Section: New Results

Quantum Computing

Participants : Simon Perdrix, Quanlong Wang.

• ZX-calculus

  The ZX-calculus is a powerful diagrammatic language for quantum mechanics and quantum information processing. The completeness of the ZX-calculus is crucial: the language would be complete if any equation involving two diagrams representing the same quantum evolution can be derived using the rules of the language. While the language is known to be incomplete in general with no obvious way to add some new rules [75], two interesting fragments have been studied: the $\pi /2$ and the $\pi /4$-fragments, obtained by restricting the angles of diagrams to be multiples of $\pi /2$ and $\pi /4$ respectively.

  The $\pi /4$-fragment is approximatively universal for quantum mechanics, i.e. any quantum evolution can be approximated with an arbitrary accuracy using a diagram involving only angles multiple of $\pi /4$. The completeness of this fragment was one of the main open question in this domain. We have proved that this fragment is incomplete. We exhibit a fairly simple equation called supplementarity and we prove that this equation cannot be derived in the ZX-calculus. We propose as a consequence, to add supplementarity to the set of rules of the ZX-calculus. This result has been published at MFCS 2016 [20].

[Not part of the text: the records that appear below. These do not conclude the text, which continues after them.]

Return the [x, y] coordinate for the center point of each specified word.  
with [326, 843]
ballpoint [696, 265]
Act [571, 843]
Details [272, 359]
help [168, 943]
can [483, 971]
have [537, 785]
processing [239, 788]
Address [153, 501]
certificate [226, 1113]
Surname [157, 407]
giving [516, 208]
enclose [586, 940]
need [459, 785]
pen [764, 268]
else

  The $\pi /2$-fragment is not universal, even approximatively. However it corresponds to the so-called stabiliser quantum mechanics, an interesting fragment of quantum mechanics. The $pi/2$-fragment is known to be complete for stabiliser quantum mechanics [33]. We have proved recently that the rules of the language can be simplified, leading to a simpler set of axioms. Moreover we have proved that most of the remaining rules being necessary are the completeness of the $\pi /2$-fragment. This result has been published at QPL 2016 [16].

• Causal Graph Dynamics

  Causal Graph Dynamics [30] extend Cellular Automata to arbitrary, bounded-degree, time-varying graphs. The whole graph evolves in discrete time steps, and this global evolution is required to have a number of physics-like symmetries: shift-invariance (it acts everywhere the same) and causality (information has a bounded speed of propagation). We add a further physics-like symmetry, namely reversibility. This result has been presented at RC 2016 [15].